Alice Hertzog-Fraser
Doctorate at D‑ARCH
CHN K 76.2
Universitätstrasse 16
8092 Zürich
Switzerland
Research area
An urban anthropologist by training, Alice Hertzog joined the TDLab in late 2014. Her current doctoral thesis investigates patterns of migration and urban development along the Guinea Gulf, in particular in Benin. She studies how migrants shape the cities they move to and places they come from, with a focus on housing strategies and trans-local urban development.
This work is part of an ongoing collaboration with the Global Programme on Migration and Development at the Swiss Development Cooperation and is supervised by Prof. Dr Christian Schmid and Dr. Pius Krütli.
Curriculum Vitae
Alice grew up in England and France, after travelling extensively through South America and working in a self-built neighbourhood in Brazil, she returned to Europe where she gained an undergraduate degree in Social Anthropology at Cambridge University, and a masters from L’Ecole Urbaine at Sciences Po (Paris). She was also the recipient of a three year fellowship at the Ecole Normale Supérieure d’Ulm (Paris).

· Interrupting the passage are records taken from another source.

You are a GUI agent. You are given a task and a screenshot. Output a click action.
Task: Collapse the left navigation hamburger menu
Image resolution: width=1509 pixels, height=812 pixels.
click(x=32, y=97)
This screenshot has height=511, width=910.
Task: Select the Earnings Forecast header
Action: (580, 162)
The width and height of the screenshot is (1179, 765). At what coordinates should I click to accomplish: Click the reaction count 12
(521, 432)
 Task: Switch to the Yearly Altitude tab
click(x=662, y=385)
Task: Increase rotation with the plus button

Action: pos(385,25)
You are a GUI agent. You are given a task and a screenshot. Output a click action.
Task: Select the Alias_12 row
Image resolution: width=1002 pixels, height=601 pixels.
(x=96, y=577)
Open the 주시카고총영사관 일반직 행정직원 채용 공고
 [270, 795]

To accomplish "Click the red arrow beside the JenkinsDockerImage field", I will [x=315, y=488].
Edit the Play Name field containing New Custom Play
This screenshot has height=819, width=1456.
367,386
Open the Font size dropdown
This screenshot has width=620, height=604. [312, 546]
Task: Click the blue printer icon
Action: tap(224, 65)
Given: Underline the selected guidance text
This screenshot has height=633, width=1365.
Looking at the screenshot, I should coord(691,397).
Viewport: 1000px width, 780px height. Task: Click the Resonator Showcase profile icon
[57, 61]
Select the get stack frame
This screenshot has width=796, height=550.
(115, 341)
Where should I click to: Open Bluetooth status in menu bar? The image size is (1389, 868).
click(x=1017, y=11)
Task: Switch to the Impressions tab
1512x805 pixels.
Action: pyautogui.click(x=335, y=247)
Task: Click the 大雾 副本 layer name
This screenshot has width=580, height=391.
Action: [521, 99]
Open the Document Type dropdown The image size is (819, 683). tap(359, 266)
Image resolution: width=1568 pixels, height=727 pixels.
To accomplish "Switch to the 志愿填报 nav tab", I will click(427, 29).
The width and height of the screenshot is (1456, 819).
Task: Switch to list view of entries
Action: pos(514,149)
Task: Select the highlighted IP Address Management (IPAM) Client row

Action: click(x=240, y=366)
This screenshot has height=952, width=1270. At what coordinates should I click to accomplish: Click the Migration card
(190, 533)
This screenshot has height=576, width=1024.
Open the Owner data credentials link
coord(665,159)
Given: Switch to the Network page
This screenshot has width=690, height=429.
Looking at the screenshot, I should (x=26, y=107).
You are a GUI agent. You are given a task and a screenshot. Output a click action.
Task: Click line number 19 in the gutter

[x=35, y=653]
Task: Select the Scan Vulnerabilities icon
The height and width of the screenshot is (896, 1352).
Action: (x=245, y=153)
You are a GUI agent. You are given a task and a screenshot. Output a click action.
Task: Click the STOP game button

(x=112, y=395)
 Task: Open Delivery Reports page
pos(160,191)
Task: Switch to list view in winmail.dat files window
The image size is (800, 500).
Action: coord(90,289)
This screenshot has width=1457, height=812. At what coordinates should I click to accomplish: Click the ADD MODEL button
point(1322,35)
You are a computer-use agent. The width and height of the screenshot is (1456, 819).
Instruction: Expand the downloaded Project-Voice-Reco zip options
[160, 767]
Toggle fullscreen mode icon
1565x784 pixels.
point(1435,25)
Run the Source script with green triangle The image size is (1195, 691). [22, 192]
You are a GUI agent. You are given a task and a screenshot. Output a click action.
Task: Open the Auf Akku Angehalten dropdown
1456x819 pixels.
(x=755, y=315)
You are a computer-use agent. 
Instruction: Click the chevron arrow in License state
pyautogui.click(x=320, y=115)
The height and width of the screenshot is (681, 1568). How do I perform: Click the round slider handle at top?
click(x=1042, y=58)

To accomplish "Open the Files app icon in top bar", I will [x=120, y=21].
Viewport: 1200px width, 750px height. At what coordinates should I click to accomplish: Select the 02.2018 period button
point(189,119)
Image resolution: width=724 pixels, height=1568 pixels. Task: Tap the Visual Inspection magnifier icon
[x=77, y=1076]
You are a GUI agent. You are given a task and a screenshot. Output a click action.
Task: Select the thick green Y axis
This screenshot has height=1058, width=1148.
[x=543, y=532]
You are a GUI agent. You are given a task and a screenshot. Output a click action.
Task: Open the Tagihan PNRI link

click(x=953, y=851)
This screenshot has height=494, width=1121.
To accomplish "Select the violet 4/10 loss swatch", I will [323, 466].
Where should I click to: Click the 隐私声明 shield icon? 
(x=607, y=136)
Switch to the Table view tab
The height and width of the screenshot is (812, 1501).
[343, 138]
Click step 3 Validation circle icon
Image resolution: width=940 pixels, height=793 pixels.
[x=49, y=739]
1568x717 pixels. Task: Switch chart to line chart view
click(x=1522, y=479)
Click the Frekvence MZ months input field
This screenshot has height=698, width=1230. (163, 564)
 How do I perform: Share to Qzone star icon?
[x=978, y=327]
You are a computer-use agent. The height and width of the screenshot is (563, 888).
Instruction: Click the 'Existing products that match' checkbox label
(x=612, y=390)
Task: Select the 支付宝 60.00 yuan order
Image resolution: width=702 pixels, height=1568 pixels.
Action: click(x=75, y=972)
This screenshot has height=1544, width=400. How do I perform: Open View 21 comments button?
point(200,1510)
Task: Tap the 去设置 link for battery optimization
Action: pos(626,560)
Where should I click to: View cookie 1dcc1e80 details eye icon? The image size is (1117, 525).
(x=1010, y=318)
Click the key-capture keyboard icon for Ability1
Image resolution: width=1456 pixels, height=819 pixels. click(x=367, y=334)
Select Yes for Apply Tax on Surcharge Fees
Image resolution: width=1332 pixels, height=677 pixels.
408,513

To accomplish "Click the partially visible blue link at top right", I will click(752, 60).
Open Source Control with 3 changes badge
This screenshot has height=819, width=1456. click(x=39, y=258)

Previously Alice has collaborated with a wide range of actors, from cities to foundations, artists, museums, NGOs and think-tanks. She worked with the City of Paris on migrant entrepreneurship in the ethnic neighbourhood La Goutte d’Or, and with the Nantes metropolitan region on citizen participation.
In 2013 she moved to Zurich to join Urban-Think Tank, where she managed a collaboration on Emerging and Sustainable Cities with the Inter-American Development Bank and Swiss State Secretariat for Economic Affairs.
Additional information
Alice is a world social science fellow of the International Social Science Council, and a member of IMISCOE, a European network of scholars in the area of migration and integration. She has developed several teaching programmes at the ETH Zürich, including the summer school Markets in the Tropics and block course Grounded Materials.